Polecenie: Kontynuuj tekst o dawnych letniskach podwarszawskich, zaczynając po jego ostatnim zdaniu.

Dawne letniska podwarszawskie

dawne letniska podwarszawskie

Przed nami kolejny przedłużony, świąteczny weekend, potem wakacje dla dzieci i urlopy dla dorosłych. Rozpoczynamy więc pakowanie walizek i ostatnie przygotowania do wyjazdu. A jak to było dawniej, dokąd wyjeżdżano, co ze sobą zabierano i jak w ogóle wypoczywano?

Dawne letniska podwarszawskie

Zapewne z pewnym niedowierzaniem przyjmiemy fakt, iż jeszcze na początku XX wieku znane nam dzielnice Warszawy, takie jak: Mokotów, Marymont, Młociny, Targówek czy Grochów stanowiły miejsce wypoczynku naszych pradziadków. Wyjeżdżało się tam nawet na dłuższy czas dla nabrania sił. Najbardziej wysunięty na południe Mokotów posiadał jeszcze dodatkowy walor, wyśmienite wody źródlane. Odkrywcą i założycielem zdrojowiska był dr Ludwik Sauvan, rodowity Francuz. Zdrojowisko w Wierzbnie (część Mokotowa) przetrwało do lat sześćdziesiątych XIX wieku.

Po lewej stronie Wisły, za Wilanowem leżą Powsin, Konstancin, Chylice i Skolimów, dawne letniska, a na prawym brzegu położone są; Wawer, Anin, Otwock i Świder, które też na długo stały się modnymi miejscami wypoczynku.

Lasy iglaste, woda i bujna, niczym nieskażona przyroda stawały się magnesem. Taki wyjazd kolejką wąskotorową był stokroć tańszy od kosztownej podróży zagranicznej, a przy tym wymagającej paszportu. Pakowano więc kufry, rzadziej walizy, bo te bardziej pasowały na trasy kolejowe, czasem jeszcze jakieś części wyposażenia, takie jak choćby łóżka, nawet szafki nocne i najmowano powóz lub platformę i udawano się na wcześniej wynajęte letnisko, gdzie czekała przygotowana chałupa, willa czy dworek.

dawne letniska podwarszawskieZwolennicy pieszych wypraw zaopatrywali się wcześniej w plecaki, jeszcze na początku XX wieku nazywane z niemiecka rukzakami, bądź workami, a także w termosy, które długo, bo do około 1930 roku, nazywano aurophanami lub flaszkami izolacyjnymi. Sprowadzane z Niemiec i z Anglii przez firmę „Goldman i Edelman” w Warszawie, można było kupić w sklepie tej firmy przy ul. Widok 11.

Wyświetlane dane:
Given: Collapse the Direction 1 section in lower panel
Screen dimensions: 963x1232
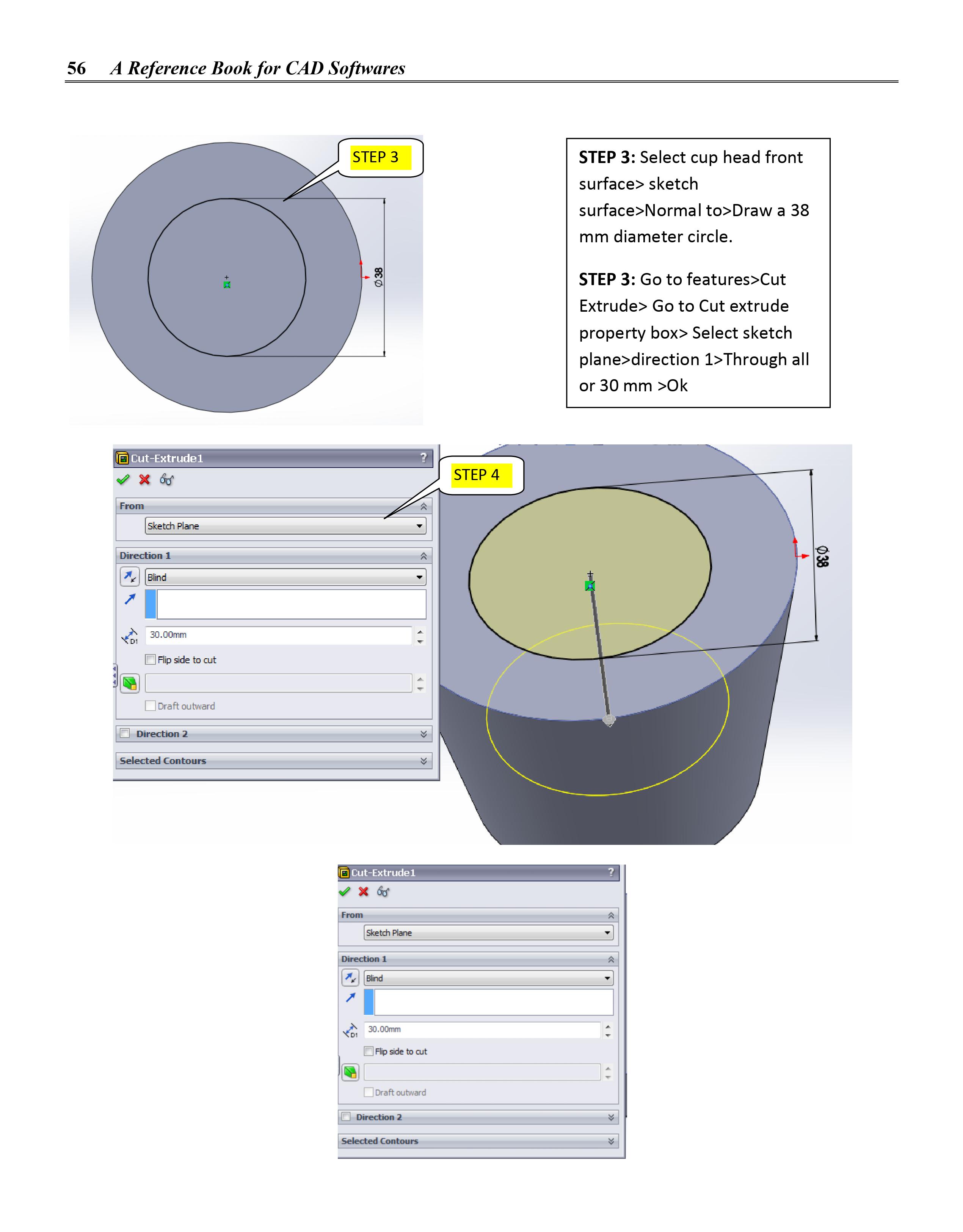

Odpowiedź:
Na miejscu starano się spędzać czas spacerując po okolicy lub objeżdżając ją wynajętym powozem. Dzisiaj już zgoła nieznane są nazwy tych pojazdów konnych, chociaż utrzymały się one na terenie większości majątków ziemskich do kresu ich istnienia, w wyniku dekretów nacjonalizacyjnych.

Obecnie owe victorie, caby (powozik dwukołowy) dos dosy, landauery czy doktorwageny możemy jedynie oglądać w Muzeum Powozów w Królewskich Łazienkach. Współczesna cena takiego powoziku, wykonanego z drewna bukowego, kształtowała się 10 lat temu w granicach od 3.5 tys. do 15 tys. złotych. Do tego niezbędne jest posiadanie przynajmniej jednego konia, a ten z kolei wymaga stajni, a ów powozik wozowni…

dawne letniska podwarszawskie

Poeta Julian Eysmond, syn Franciszka, wybitnego malarza, w dowcipnym wierszu zatytułowanym „Letnisko”, tak oto na początku lat dwudziestych opisywał uroki wyjazdu i pobytu na wczasach:

„Długo stoisz w ogonku nim kolej nadchodzi, że ci sprzedadzą bilet do Charona łodzi, tłok, piski, wymyślania.
Ten i ów przeklęty i potępiony, włazi ci ciągle na pięty…

Tej i owej znajomej pani – dobrodziejce – musisz głośno przypomnieć, by stała w kolejce…
Lecz łódź już natłoczona! Przewoźnik ci każe, Ojcu rodziny, topić twe cenne bagaże…
Pakunki, pakuneczki, paczuszki, niestety – wszystko pochłania fala nieżyczliwej Lety…
Czyż porównanie może być lepsze na świecie! Tak, jak na letnisku – tracisz wszystko w lecie.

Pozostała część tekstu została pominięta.